The data from clustering of MsmA and MsmE sequences at 0.03 cutoff were analyzed for alpha and beta diversity. Clearly there was an evolution in MsmA sequences during the enrichment process which lead to the loss of some sequence diversity (Table 3). The shift in MsmA allele composition is very significant as illustrated by the high values of the beta diversity indexes (Bray Curtis = 0.95; Jaccard = 0.98; Kulczynski = 0.95; Chao index = 0.76).

Table 3:
Alpha diversity results for msmA and msmE genes in samples SCD0 and SCDE.
msmA gene msmE gene
Indexes SCD0 SCDE SCD0
Shannon 5.08 3.56 5.32
Evenness 0.66 0.49 0.78
Sobs 2,211 1,410 933
Chao estimator 3073.2 2068.6 1331.3
DOI: 10.7717/peerj.2498/table-3

Conservation analysis was performed with the predicted MsmA and MsmE sequences (Figs. 5 and 6). The edges of the sequences, corresponding to the PCR primers, should be 100% conserved. The low conservation levels seen in these regions are artifacts due to the occurrence of a few shorter sequences in the datasets and lower quality at the end of reaction. In the case of MsmA (Fig. 5), the levels of amino acid conservation are generally higher and more constant along the central region of the fragment. If the primers regions are not taken into account, all the conservation values are ≥92.35%, with the exception of a one-amino acid trough (a Serine at position 30) with 58% conservation. Particularly, all the amino acids in the Rieske associated motif and spacer demonstrate conservation levels higher than 99%. Regarding MsmE (Fig. 6), it is possible to observe regions with high levels of conservation, which in some cases are greater than 99%. However, the overall conservation is much less constant than for MsmA, with 4 positions below 85%. The lowest conservation value (61%) was found for a Serine at position 10.

Conservation analysis of the predicted MsmA sequences from joined samples SCD0-A and SCDE-A.

Figure 5: Conservation analysis of the predicted MsmA sequences from joined samples SCD0-A and SCDE-A.

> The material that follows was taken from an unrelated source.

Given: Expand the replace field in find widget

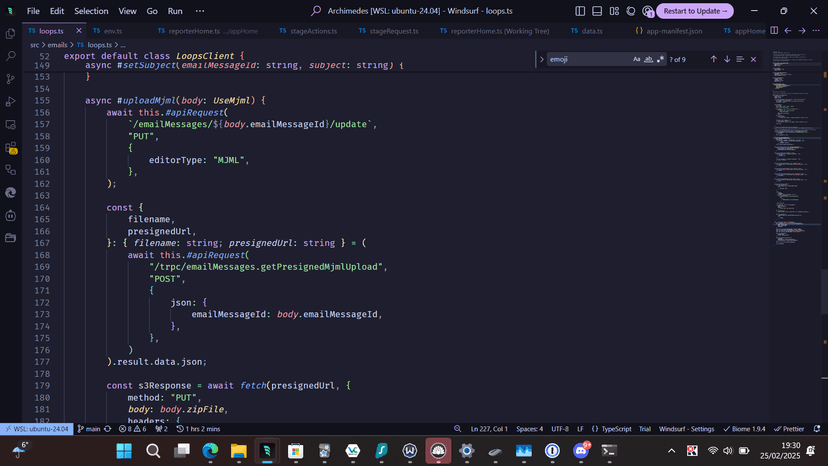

Displayed on top is the consensus sequence. Amino acids in blue correspond to PCR primers. Amino acids in red correspond to the cysteine and histidine residues typical of the Rieske-associated motif. Amino acids in green represent the characteristic long spacer found in the Rieske motif in MsmA. Low conservation of the beginning and end of the sequence (corresponding to PCR primers) are artifacts explainable by the presence of short reads in the dataset.
 Conservation analysis of the predicted MsmE sequences from sample SCD0-E.

Figure 6: Conservation analysis of the predicted MsmE sequences from sample SCD0-E.

Displayed on top is the consensus sequence. Amino acids in blue correspond to the PCR primers. Low conservation of the beginning and end of the sequence can be explained as in Fig. 5.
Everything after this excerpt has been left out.